Case: An 8-year-old, male, maltese dog with occasional emesis, halitosis, claudication of the left pelvic limb, and previous compensated and untreated cardiomyopathy was treated at the Veterinary Hospital of the Federal University of Mato Grosso (HOVET-UFMT). Physical examination revealed arterial hypertension and claudication, with the positive posterior drawer test suggesting rupture of the cruciate ligament. The blood count showed no alteration, and the serum biochemistry revealed a slight increase in the activity of alanine aminotransferase. In order to investigate this increase, an abdominal ultrasound was performed. Slight hepatomegaly and a heterogeneous mass of irregular edges were observed with a moderate and difficult-to-delimit vascularization of the adrenal gland. Left knee radiography raised the suspicion of rupture of the cranial cruciate ligament due to the cranial displacement of the tibia in relation to the femur. Computed tomography was performed to define the extent and delimitation of the mass, which was compatible with a tumor of the right adrenal gland characterized by the visualization of an abdominal mass between the kidneys, extending from the hepatic region to the cranial pole of the left kidney. On follow-up, the patient was reported to have diarrhea with black stools, and a low-dose dexamethasone suppression test was ordered. Unilateral adrenalectomy was recommended due to the suspicion of pheochromocytoma. During the surgical procedure, the mass adhered to the abdominal wall and the diaphragm resulting in the death of the animal. Histopathological analysis revealed a cellular proliferation of cortical adrenal cells forming multiple cell nests separated by a small amount of fibrovascular stroma. Proliferated cells were polyhedral, with densely eosinophilic cytoplasm and well-defined edges, and were occasionally vesicular. They had globular nuclei, slightly stained chromatin, and inconspicuous nucleoli. Pleomorphism, anisocytosis, and anisokaryosis were accentuated, and eight mitosis figures were observed in ten high-power fields (40×), leading to a diagnosis of adrenocortical carcinoma.

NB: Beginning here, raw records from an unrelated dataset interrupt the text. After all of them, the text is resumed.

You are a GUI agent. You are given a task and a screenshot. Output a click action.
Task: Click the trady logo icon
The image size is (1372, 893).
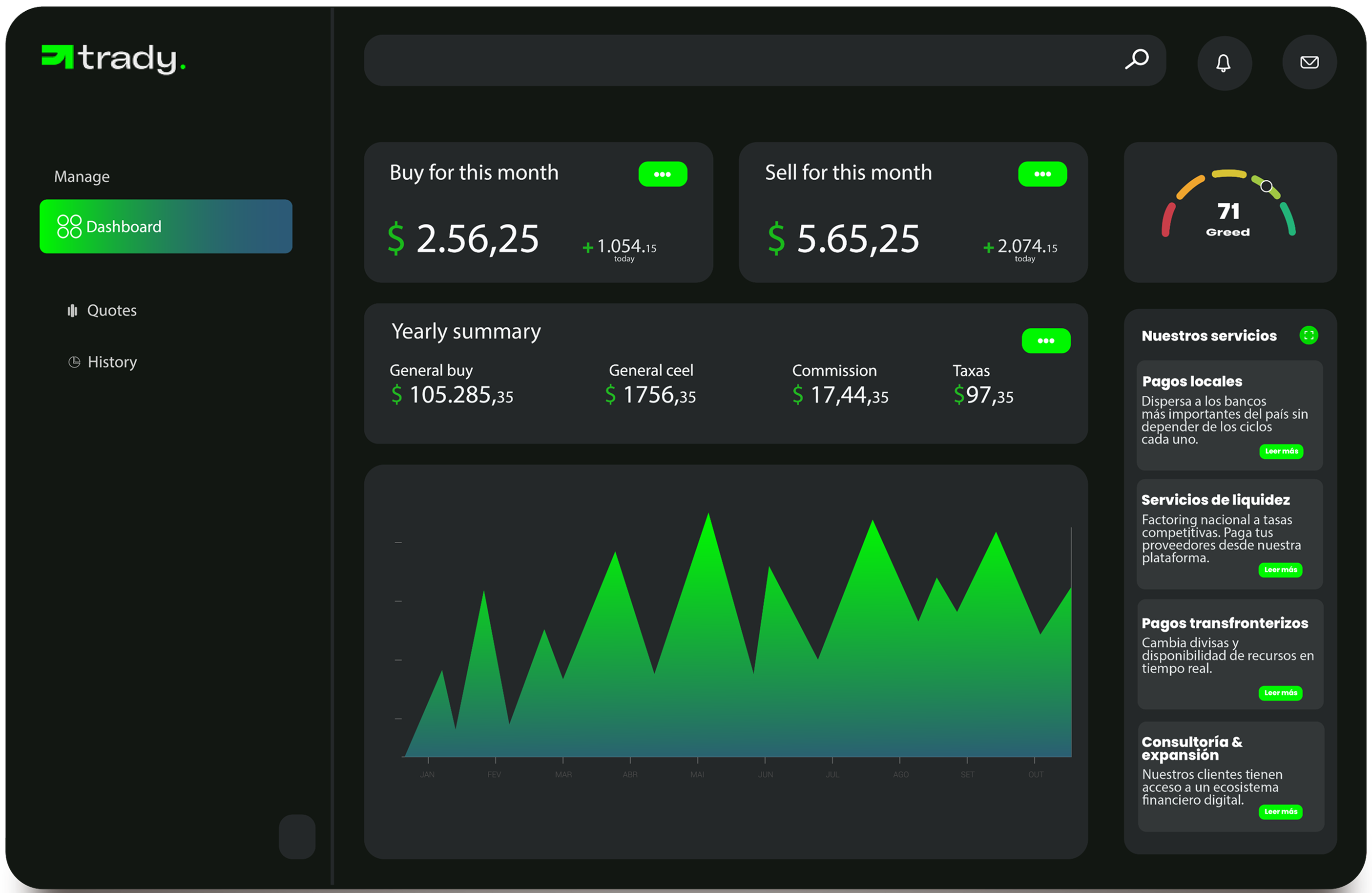(x=57, y=58)
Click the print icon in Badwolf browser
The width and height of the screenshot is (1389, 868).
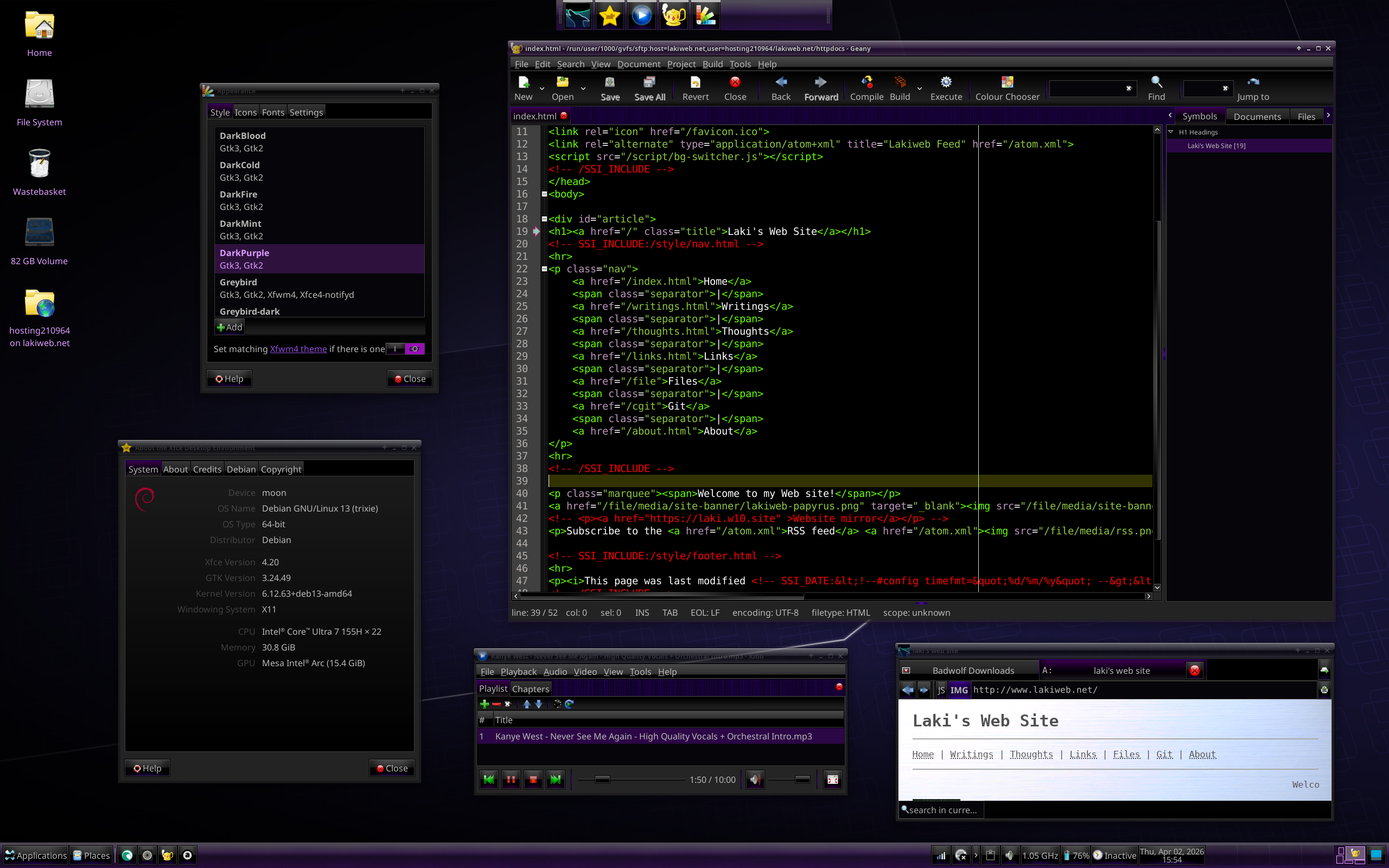pos(1324,690)
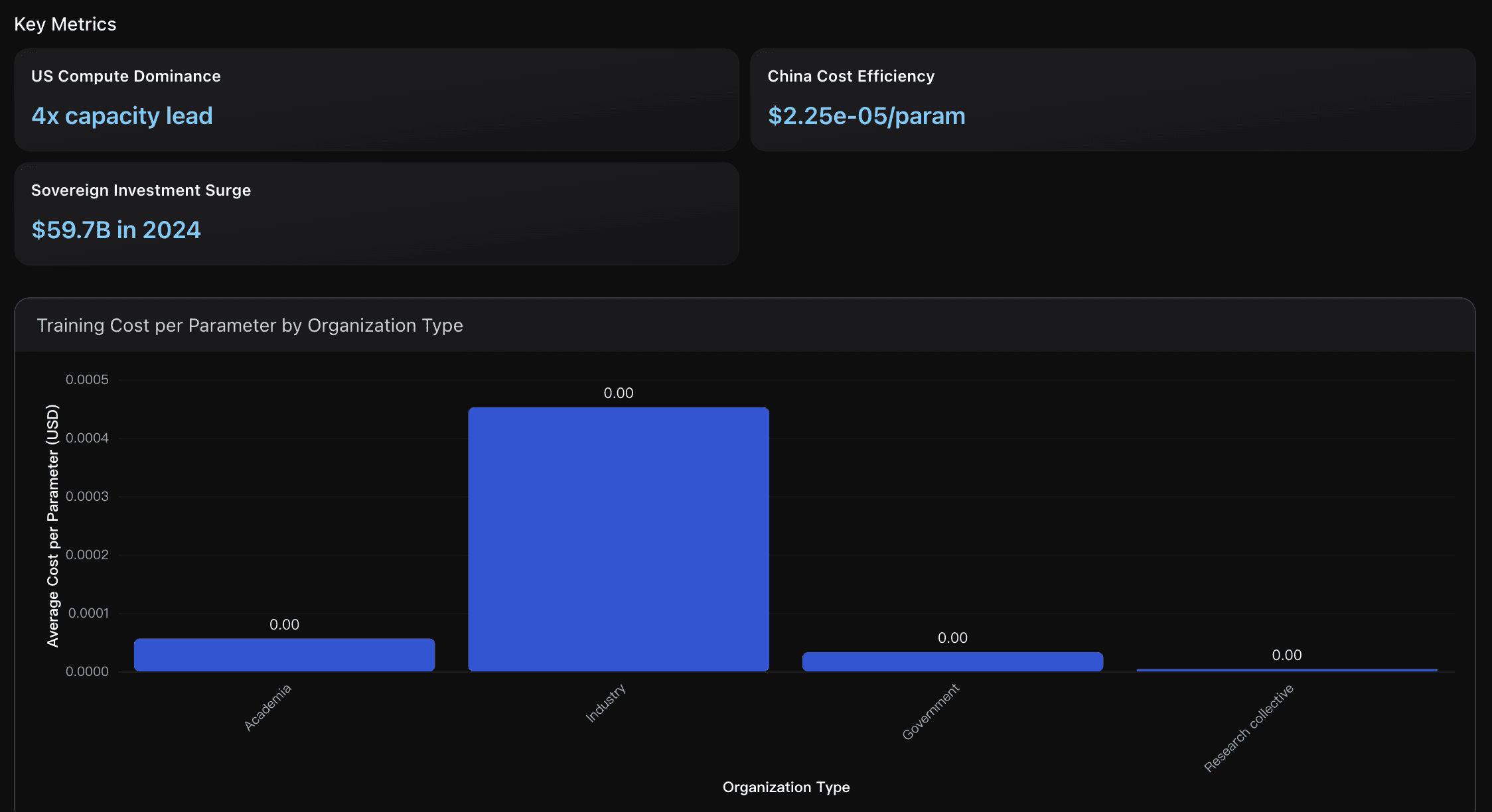Click the Academia x-axis label
Viewport: 1492px width, 812px height.
pos(267,707)
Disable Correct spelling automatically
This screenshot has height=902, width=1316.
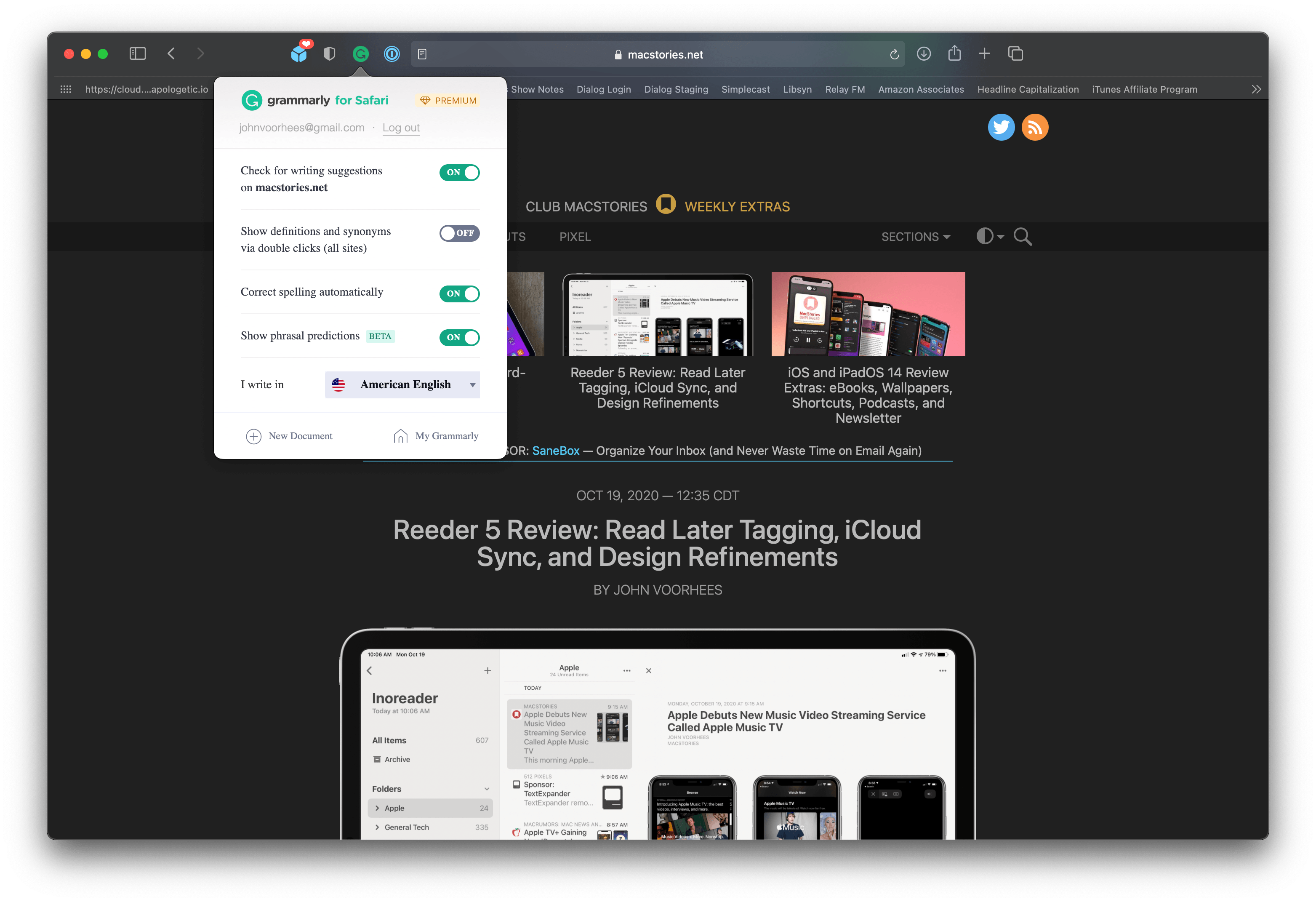459,294
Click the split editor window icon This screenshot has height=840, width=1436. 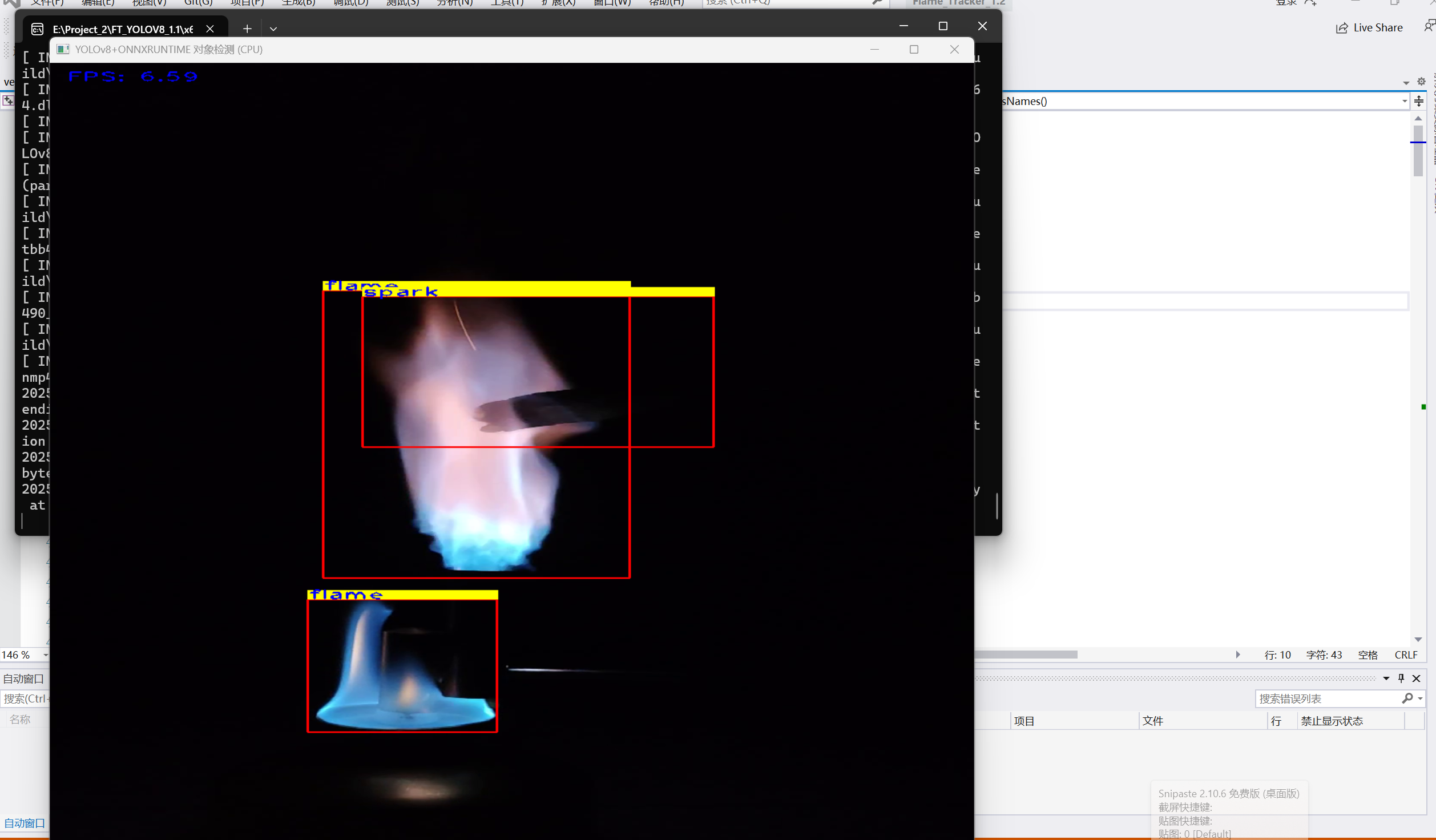click(x=1419, y=102)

Discussion: When there is no suspicion or characteristic clinical sign, and adrenal growth is observed on imaging examination, the finding may be called an incidentaloma. Here, the incidentaloma was a non-functional adrenal carcinoma, because the tests were not conclusive. Adrenal carcinomas grow by infiltrating adjacent tissues, such as the caudal vena cava. In this case, it infiltrated the abdominal wall and diaphragm. Therefore, imaging, ultrasound, and tomography examinations were important for the characterization of the adrenal incidentaloma in this dog. This adrenal incidentaloma, which was a carcinoma with metastasis to the adjacent tissues, required other hormonal tests to rule out further endocrine dysfunctions.